On 2008-04-30, Ross Paterson [EMAIL PROTECTED] wrote:
On Thu, Apr 24, 2008 at 08:18:10PM +, Aaron Denney wrote:
And there is a lot that clearly isn't battle tested in a reasonable new
form, though the current practice is widely agreed upon to be broken.
Examples include all monads having fail, rather than only those in a
subclass, monad not being a subclass of functor, and the whole numeric
hierarchy issue (which I don't think can be properly designed unless we
know whether it's going to be FDs or ATs, though, of course, designing
it for either would provide valuable experience for the limitations
of both),
I don't think any of these need involve multi-parameter type classes
(we don't need vector spaces in the Prelude), but they're often presented
as use cases for things like class aliases.

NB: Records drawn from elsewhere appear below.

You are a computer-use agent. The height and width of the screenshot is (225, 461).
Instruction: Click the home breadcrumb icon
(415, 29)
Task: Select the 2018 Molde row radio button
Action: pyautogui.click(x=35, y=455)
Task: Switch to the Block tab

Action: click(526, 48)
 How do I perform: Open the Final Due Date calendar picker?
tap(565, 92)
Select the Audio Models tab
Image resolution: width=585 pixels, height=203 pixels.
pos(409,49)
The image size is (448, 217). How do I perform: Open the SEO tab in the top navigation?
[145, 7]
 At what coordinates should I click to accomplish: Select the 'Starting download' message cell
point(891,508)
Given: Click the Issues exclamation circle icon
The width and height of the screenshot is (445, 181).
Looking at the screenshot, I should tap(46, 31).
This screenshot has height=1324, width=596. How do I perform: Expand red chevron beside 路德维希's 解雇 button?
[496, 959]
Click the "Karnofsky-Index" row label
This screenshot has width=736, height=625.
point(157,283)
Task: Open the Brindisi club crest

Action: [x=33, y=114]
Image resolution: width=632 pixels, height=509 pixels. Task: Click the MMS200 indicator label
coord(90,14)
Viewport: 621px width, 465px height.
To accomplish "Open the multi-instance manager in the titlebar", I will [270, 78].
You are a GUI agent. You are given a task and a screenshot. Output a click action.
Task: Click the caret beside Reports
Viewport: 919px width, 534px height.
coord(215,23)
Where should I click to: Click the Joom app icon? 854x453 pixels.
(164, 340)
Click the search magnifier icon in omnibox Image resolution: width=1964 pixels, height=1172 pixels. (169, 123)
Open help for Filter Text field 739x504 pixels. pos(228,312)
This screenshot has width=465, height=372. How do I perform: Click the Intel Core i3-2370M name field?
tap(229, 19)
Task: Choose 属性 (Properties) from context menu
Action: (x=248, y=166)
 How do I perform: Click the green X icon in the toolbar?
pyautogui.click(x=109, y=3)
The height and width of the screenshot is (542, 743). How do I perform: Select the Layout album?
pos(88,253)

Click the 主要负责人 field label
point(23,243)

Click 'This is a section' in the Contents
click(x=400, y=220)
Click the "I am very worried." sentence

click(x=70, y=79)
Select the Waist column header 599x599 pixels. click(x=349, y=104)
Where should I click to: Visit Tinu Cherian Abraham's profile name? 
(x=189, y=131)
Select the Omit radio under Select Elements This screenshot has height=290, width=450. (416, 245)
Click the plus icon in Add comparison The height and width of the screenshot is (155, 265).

Even then, the numeric
hierarchy is probably easier to fix that the others: one can define a
finer-grain hierarchy with the existing classes as a facade, and leave
clients untouched. The change would be felt by the minority defining
instances of numeric classes, but they are exactly the people who find
the present hierarchy inadequate.
Class aliases (or the ability to add superclasses) would certainly help
in letting many of these things be more easily tested.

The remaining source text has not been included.